* [STORED ROWS]
** Start **

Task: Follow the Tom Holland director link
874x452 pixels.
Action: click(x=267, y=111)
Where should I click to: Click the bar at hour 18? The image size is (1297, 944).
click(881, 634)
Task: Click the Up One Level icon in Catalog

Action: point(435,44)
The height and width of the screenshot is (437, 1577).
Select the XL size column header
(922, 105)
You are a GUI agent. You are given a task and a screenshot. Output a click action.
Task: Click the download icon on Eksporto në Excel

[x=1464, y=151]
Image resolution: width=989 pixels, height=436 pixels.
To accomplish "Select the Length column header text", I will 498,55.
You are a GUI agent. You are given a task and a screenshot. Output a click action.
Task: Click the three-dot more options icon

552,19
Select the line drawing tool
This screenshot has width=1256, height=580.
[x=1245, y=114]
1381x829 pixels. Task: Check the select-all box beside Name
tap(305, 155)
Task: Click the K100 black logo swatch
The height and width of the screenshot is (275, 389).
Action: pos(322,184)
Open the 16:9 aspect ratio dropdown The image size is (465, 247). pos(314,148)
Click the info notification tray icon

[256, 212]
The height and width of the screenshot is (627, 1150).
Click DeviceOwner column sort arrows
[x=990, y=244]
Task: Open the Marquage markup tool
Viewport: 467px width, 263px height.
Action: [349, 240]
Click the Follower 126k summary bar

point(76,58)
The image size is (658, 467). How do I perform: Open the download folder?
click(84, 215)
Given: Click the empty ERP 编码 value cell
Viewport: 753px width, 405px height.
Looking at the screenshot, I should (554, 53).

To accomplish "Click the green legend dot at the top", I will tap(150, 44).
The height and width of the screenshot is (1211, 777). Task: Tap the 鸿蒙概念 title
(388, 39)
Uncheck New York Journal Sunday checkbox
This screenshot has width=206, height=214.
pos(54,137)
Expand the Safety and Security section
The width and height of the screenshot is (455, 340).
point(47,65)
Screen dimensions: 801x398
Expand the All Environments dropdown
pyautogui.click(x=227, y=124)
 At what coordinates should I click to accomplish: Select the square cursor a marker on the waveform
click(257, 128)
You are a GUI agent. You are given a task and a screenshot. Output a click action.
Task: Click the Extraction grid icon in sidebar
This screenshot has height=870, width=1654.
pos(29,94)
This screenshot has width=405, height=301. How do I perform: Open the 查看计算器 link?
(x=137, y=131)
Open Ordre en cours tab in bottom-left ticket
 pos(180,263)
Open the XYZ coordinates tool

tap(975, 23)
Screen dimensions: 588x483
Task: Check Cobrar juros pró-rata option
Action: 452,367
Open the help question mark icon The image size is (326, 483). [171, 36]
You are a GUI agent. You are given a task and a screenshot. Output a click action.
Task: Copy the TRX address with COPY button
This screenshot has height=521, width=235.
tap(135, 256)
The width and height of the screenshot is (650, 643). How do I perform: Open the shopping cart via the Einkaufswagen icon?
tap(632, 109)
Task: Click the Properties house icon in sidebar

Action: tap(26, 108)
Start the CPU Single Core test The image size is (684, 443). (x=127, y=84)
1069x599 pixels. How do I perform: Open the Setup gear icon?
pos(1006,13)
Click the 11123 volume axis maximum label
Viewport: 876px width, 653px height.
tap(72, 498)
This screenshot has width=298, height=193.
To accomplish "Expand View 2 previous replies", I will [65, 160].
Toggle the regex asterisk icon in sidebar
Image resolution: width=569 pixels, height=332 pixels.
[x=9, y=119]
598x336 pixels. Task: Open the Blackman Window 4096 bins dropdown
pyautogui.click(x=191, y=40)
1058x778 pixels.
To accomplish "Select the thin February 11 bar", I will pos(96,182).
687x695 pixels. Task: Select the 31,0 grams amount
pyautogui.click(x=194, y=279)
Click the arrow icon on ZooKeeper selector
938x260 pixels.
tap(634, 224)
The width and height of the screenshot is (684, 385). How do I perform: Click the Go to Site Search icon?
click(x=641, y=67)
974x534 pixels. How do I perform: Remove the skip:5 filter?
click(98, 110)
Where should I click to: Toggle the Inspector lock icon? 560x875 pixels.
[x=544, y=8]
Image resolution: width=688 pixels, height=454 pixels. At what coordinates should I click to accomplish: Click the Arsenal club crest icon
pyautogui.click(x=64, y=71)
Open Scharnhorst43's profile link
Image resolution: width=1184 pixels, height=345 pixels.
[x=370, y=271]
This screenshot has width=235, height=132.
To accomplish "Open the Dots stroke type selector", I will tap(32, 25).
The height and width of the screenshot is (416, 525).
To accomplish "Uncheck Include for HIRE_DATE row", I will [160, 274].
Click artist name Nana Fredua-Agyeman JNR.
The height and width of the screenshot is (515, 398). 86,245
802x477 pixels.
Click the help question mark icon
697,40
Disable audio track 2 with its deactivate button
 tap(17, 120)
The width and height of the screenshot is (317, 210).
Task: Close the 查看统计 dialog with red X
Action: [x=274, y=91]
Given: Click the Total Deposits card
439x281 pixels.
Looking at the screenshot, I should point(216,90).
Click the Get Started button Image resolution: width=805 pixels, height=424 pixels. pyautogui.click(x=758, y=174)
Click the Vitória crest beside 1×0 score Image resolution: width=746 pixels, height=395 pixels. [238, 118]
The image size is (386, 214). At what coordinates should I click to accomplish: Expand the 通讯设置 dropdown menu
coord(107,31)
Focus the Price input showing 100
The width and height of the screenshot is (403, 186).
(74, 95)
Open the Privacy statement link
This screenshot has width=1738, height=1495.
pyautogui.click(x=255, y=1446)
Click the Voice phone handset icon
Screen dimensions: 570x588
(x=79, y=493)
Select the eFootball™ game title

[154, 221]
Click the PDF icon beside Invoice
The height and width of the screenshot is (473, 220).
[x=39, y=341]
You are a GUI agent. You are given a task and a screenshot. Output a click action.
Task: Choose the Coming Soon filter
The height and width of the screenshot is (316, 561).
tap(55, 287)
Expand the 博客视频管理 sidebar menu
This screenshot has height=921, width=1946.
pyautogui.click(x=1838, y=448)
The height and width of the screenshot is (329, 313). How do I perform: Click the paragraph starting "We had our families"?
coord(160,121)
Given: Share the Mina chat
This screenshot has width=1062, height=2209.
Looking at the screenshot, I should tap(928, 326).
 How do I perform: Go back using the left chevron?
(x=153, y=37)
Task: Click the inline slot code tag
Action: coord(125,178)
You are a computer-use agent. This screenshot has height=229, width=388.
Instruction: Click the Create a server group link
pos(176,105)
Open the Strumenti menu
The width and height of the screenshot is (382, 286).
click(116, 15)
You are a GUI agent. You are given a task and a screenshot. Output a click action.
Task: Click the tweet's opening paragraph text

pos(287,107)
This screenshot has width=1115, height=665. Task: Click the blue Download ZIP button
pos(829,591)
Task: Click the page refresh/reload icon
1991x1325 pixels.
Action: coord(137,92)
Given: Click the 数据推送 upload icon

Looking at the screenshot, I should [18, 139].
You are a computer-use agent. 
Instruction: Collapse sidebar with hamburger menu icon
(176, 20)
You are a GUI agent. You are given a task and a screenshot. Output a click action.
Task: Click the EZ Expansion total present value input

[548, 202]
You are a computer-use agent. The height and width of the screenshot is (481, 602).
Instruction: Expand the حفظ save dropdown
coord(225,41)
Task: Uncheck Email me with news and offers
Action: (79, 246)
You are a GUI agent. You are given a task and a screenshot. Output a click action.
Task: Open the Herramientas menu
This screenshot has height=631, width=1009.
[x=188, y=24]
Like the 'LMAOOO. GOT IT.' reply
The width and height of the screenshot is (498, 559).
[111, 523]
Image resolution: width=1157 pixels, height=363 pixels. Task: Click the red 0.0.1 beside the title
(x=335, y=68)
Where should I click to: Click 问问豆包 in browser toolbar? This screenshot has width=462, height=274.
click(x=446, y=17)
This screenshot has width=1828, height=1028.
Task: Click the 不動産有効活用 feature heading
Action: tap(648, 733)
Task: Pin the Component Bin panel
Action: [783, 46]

** End **

* [EXERCISE TASK]
Please count the lines in the listing above that contain the word "Expand" and give only the number.

* [WORKED ANSWER]
6